The stated goal of the 5050×2020 campaign – which was originally launched at the 2016 Cannes Film Festival by the Swedish Film Institute and subsequently joined by film institutes and festivals around the world – was to move towards gender parity by this year. Ultimately that may have never been realistic, as change in the film industry typically happens at a snail’s pace, but the fight continues, insisted Time’s Up UK chief Heather Rabbatts.
“This is a movement that’s started, it’s not going to go back in the box,” she said.
Rabbatts commented that the BAFTA awards were “very disappointing this year”, with no women directors or non-white actors nominated despite there being “more films from women and people of colours than for a long time”. She added that the decision in the Harvey Weinstein trial, which could come tomorrow, was set to be a watershed moment but “not the end of everything”.
There was positivity to be found in the loud and passionate reaction to the BAFTA noms, she explained, “ I can remember arguing about diversity years ago and nobody paid any attention, but BAFTA couldn’t get out from under its this year, this is a signal that this is not going away.”

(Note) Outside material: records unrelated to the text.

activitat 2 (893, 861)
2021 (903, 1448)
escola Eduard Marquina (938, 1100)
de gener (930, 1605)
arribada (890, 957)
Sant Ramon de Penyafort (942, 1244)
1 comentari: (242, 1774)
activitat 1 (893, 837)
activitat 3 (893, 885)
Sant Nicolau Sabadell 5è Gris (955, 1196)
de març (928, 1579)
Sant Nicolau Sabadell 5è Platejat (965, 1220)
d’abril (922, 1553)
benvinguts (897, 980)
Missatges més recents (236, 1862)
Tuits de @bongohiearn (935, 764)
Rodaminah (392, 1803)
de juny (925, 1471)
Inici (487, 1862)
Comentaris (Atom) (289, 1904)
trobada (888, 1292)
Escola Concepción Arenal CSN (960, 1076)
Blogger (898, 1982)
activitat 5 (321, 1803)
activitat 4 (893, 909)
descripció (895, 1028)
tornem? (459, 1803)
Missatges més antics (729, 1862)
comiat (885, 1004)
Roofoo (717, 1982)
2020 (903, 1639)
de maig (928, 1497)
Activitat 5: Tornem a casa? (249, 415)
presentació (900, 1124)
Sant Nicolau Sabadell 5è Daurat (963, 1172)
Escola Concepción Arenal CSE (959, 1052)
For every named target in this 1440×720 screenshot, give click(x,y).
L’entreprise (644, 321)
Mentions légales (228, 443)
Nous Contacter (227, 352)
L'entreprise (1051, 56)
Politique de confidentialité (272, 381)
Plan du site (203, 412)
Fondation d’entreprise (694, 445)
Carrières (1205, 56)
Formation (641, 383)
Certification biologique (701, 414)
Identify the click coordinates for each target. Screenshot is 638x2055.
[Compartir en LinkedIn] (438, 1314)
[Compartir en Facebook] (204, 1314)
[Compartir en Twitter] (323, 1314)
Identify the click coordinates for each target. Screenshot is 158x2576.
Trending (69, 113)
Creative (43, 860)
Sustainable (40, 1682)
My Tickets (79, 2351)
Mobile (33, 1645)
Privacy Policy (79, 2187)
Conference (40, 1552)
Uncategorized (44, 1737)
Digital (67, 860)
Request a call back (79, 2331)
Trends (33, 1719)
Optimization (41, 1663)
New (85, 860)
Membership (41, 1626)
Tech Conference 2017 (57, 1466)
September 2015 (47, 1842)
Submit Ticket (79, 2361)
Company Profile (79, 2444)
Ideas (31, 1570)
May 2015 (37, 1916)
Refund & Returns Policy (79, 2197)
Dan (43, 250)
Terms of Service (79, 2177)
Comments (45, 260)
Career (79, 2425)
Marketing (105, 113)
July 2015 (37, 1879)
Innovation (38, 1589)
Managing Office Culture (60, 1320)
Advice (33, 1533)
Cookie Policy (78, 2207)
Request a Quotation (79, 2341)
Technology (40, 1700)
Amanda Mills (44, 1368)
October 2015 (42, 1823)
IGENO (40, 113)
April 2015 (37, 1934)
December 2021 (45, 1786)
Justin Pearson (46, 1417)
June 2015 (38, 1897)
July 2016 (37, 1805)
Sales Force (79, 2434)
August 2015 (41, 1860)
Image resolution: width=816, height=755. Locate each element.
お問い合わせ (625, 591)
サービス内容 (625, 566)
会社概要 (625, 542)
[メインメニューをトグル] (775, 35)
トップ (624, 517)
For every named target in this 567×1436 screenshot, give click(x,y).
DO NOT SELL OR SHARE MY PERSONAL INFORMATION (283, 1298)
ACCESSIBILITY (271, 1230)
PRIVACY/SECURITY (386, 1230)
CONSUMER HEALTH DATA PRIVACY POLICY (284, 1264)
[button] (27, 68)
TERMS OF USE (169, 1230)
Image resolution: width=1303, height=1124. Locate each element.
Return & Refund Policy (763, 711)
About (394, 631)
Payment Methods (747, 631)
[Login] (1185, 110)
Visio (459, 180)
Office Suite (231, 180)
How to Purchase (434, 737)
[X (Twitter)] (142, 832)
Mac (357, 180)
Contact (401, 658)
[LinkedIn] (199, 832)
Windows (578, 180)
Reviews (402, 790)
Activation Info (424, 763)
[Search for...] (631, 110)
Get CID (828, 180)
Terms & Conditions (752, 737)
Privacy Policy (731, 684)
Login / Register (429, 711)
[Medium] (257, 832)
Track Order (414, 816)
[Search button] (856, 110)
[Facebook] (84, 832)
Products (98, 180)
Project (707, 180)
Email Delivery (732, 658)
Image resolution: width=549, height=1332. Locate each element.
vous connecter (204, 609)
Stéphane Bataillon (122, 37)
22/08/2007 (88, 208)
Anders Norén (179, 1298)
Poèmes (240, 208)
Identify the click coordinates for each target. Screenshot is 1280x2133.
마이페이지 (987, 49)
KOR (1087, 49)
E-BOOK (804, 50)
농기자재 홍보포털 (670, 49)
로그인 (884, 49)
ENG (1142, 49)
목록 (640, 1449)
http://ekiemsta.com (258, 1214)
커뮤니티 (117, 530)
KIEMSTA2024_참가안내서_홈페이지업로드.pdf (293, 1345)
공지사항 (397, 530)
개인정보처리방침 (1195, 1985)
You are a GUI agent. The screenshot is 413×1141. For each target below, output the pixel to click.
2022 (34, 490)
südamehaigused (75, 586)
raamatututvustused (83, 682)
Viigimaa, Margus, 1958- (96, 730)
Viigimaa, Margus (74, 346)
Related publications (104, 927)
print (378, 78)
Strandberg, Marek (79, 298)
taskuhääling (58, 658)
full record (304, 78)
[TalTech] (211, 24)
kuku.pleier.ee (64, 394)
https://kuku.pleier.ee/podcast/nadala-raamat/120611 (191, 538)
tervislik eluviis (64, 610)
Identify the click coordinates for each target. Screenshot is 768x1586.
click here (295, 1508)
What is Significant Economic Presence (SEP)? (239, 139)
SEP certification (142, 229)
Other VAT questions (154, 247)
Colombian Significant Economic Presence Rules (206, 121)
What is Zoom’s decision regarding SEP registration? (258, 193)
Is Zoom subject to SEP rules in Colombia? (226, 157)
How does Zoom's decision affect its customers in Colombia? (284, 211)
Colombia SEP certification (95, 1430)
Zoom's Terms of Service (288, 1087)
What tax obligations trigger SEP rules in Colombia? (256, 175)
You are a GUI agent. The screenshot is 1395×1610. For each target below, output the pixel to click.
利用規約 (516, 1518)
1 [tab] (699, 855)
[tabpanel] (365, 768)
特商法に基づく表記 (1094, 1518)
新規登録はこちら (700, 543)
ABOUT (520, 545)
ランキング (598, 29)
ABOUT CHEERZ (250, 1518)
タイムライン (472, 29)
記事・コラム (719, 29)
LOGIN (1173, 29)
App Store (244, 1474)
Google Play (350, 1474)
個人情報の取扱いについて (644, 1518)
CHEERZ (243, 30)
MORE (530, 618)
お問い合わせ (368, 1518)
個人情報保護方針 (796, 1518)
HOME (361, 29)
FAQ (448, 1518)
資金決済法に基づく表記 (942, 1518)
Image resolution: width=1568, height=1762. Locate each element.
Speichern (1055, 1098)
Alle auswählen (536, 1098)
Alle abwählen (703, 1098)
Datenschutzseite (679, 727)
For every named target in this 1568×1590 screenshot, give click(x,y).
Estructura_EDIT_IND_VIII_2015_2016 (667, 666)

Rabbatts also said Time’s Up would be working closely with BAFTA to advise on how it can improve its diversity for next year.
The Berlinale this year features 33% films (six of 18) in Competition with women directors, a drop on last year’s percentage of 41%, though the numbers still compare favourably to other major fests like Venice and Cannes.
All of the major festivals have now signed a pledge introduced by 5050×2020 to increase the gender parity of its top execs and selection committees and improve transparency. However, it was pointed out on the panel that the executives running these festivals remain 70% male and 90% white.
Also speaking on the panel, Swedish Film Institute CEO Anna Serner, who was the driving force behind the initial launch of the 5050×2020, said that one key issue remaining in Europe is a lack of applications from female directors to the major funding institutions, which are crucial gatekeepers on the continent.
“That’s something we need to address. Who feels welcome [in the industry]? That is a big issue. We’ve had a gang of people who felt comfortable and we need to reach outside of that circle,” she insisted.
Ultimately, where have all the discussions to date around 5050×2020 left us?
The Swedish Film Institute reached gender parity in its funding decisions back in 2014, and the country’s Göteborg Film Festival is one of the first such events to guarantee it will program 50/50 male and female directors in its competition, but Serner conceded that the overall industry is “still a long way off”.
“It will take us generations, quick fixes won’t happen,” she added. “The thing about power is nobody gives it away willingly, you have to wrench it out of people’s bleeding hands, you do that with data, building alliances, and having people speak up and stand up.”
Rabbatts affirmed that “this is not a conversation that’s going to stop” and that “you can’t put the genie back in the bottle”.
The pair debated what the next iteration of 5050×2020 should be, whether it could be called “5050 for the future” or “5050 for ever”. Whatever the future of the campaign ends up looking like, Serner insisted that clear goals and tangible targets were a necessity.
“We still need a clear target. By the end of this year we will launch a new thing, right now I promise you that,” she said.